Unicode defines codepoint values that can take up to 20 bits (U+0000 to U+10FFFF). All of the UTF encodings (UTF-8, UTF-16, and UTF-32) support all 20 bits, just in different ways.
UTF-8 and UTF-16 are variable-length encodings. The number of bytes needed to encode a given codepoint depends on the actual codepoint value. UTF-8 uses 1, 2, 3, or 4 8-bit codeunits. UTF-16 uses either 1 or 2 16-bit codeunits.
UTF-32 is a fixed-length encoding. It always uses 1 32-bit codeunit, since most systems do not have a 20-bit data type.

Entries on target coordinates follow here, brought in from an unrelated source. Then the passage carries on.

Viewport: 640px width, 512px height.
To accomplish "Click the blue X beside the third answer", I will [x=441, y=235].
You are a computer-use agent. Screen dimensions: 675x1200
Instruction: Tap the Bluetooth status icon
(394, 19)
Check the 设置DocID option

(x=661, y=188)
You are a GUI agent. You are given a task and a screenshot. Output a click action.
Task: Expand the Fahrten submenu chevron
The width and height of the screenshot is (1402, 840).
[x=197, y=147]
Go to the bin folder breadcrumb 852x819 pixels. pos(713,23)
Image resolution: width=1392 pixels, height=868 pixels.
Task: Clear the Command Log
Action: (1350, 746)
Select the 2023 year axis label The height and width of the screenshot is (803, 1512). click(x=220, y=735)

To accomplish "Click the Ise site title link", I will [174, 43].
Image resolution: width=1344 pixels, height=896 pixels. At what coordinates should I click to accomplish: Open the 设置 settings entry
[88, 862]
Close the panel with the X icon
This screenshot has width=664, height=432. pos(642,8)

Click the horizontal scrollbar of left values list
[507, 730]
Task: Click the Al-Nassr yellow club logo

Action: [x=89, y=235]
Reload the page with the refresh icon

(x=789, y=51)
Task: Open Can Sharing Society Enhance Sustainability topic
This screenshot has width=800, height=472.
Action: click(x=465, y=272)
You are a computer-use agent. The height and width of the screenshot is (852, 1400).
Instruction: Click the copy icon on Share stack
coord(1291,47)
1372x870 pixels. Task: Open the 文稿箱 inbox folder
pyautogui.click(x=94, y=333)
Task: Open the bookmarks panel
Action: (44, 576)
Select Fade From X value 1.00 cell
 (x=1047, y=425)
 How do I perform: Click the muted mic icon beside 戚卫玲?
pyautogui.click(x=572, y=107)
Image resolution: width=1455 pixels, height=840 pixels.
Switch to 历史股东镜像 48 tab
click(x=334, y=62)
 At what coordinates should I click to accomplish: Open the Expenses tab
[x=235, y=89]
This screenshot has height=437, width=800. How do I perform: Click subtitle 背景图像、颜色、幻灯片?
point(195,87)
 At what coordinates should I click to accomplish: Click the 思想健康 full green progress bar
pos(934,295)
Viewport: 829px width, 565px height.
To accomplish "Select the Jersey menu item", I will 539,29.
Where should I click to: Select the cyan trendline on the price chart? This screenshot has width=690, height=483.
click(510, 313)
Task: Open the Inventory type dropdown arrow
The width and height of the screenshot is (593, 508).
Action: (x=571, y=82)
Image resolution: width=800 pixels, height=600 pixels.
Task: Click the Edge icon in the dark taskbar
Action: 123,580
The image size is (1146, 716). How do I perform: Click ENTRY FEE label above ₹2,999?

Implementing UTF conversions is very easy (they are designed to be interchangable), but you first need to know which encoding the source file is actually using. If the file starts with a UTF-16 BOM , that is very easy to detect. However, if no BOM is present, then you need to either ask the user for the encoding, or else use heuristic analysis of the data to try to detect the encoding dynamically.
Once you know the encoding, the rest is straight forward:
If UTF-16, read the file in 16-bit chunks (1 codeunit at a time), combining adjacent UTF-16 surrogate codeunits as needed (very easy to detect). For each completed sequence, extract the encoded 16/20 bits and output them in a single UTF-32 codeunit.
If UTF-32, read the file in 32-bit chunks (1 codeunit at a time), extract the 20 bits, and out them as either 1 or 2 UTF-16 codeunits as needed.
The most difficult part of the assignment is determining the encoding of the source file.